Source records:
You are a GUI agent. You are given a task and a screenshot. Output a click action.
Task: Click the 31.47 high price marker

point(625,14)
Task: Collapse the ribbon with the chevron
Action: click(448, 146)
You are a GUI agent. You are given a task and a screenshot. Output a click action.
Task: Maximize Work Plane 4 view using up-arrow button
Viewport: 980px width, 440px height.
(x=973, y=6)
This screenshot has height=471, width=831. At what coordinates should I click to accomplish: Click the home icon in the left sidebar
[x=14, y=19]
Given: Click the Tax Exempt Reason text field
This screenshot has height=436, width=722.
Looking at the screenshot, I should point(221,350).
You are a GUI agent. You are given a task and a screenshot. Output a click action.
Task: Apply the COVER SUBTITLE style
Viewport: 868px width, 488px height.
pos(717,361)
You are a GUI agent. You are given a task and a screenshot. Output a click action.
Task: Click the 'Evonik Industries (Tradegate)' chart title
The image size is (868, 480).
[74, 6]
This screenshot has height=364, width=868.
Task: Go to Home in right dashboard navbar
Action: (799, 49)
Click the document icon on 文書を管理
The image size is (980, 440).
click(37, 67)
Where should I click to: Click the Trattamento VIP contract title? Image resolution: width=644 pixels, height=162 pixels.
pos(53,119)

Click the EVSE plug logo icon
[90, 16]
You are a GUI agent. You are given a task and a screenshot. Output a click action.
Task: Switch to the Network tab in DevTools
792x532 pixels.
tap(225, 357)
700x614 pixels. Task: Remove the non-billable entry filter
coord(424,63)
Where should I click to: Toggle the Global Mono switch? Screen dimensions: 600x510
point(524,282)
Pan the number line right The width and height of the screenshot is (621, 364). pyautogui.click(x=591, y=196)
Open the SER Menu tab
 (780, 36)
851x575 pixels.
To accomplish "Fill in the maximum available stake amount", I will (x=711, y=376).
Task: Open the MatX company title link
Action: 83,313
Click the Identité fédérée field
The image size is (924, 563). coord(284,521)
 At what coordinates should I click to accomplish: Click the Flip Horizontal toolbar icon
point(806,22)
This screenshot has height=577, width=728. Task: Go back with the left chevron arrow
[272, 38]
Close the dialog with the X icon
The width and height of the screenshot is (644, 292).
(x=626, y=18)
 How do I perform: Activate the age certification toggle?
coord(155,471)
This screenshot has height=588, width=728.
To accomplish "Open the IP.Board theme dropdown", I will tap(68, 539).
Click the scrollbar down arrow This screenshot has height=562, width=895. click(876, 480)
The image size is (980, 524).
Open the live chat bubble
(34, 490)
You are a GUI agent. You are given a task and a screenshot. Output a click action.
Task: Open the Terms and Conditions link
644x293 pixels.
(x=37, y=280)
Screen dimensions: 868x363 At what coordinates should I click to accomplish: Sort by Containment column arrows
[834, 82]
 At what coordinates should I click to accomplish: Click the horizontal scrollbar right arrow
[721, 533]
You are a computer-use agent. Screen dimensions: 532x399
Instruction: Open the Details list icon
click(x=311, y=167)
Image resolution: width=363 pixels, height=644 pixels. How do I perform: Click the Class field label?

Assignment: What you should produce is an exact copy of the records above.

Worked solution:
You are a GUI agent. You are given a task and a screenshot. Output a click action.
Task: Click the 31.47 high price marker

point(625,14)
Task: Collapse the ribbon with the chevron
Action: click(448, 146)
You are a GUI agent. You are given a task and a screenshot. Output a click action.
Task: Maximize Work Plane 4 view using up-arrow button
Viewport: 980px width, 440px height.
(x=973, y=6)
This screenshot has height=471, width=831. At what coordinates should I click to accomplish: Click the home icon in the left sidebar
[x=14, y=19]
Given: Click the Tax Exempt Reason text field
This screenshot has height=436, width=722.
Looking at the screenshot, I should point(221,350).
You are a GUI agent. You are given a task and a screenshot. Output a click action.
Task: Apply the COVER SUBTITLE style
Viewport: 868px width, 488px height.
pos(717,361)
You are a GUI agent. You are given a task and a screenshot. Output a click action.
Task: Click the 'Evonik Industries (Tradegate)' chart title
The image size is (868, 480).
[74, 6]
This screenshot has height=364, width=868.
Task: Go to Home in right dashboard navbar
Action: (799, 49)
Click the document icon on 文書を管理
The image size is (980, 440).
click(37, 67)
Where should I click to: Click the Trattamento VIP contract title? Image resolution: width=644 pixels, height=162 pixels.
pos(53,119)

Click the EVSE plug logo icon
[90, 16]
You are a GUI agent. You are given a task and a screenshot. Output a click action.
Task: Switch to the Network tab in DevTools
792x532 pixels.
tap(225, 357)
700x614 pixels. Task: Remove the non-billable entry filter
coord(424,63)
Where should I click to: Toggle the Global Mono switch? Screen dimensions: 600x510
point(524,282)
Pan the number line right The width and height of the screenshot is (621, 364). pyautogui.click(x=591, y=196)
Open the SER Menu tab
 (780, 36)
851x575 pixels.
To accomplish "Fill in the maximum available stake amount", I will (x=711, y=376).
Task: Open the MatX company title link
Action: 83,313
Click the Identité fédérée field
The image size is (924, 563). coord(284,521)
 At what coordinates should I click to accomplish: Click the Flip Horizontal toolbar icon
point(806,22)
This screenshot has height=577, width=728. Task: Go back with the left chevron arrow
[272, 38]
Close the dialog with the X icon
The width and height of the screenshot is (644, 292).
(x=626, y=18)
 How do I perform: Activate the age certification toggle?
coord(155,471)
This screenshot has height=588, width=728.
To accomplish "Open the IP.Board theme dropdown", I will tap(68, 539).
Click the scrollbar down arrow This screenshot has height=562, width=895. click(876, 480)
The image size is (980, 524).
Open the live chat bubble
(34, 490)
You are a GUI agent. You are given a task and a screenshot. Output a click action.
Task: Open the Terms and Conditions link
644x293 pixels.
(x=37, y=280)
Screen dimensions: 868x363 At what coordinates should I click to accomplish: Sort by Containment column arrows
[834, 82]
 At what coordinates should I click to accomplish: Click the horizontal scrollbar right arrow
[721, 533]
You are a computer-use agent. Screen dimensions: 532x399
Instruction: Open the Details list icon
click(x=311, y=167)
Image resolution: width=363 pixels, height=644 pixels. How do I perform: Click the Class field label?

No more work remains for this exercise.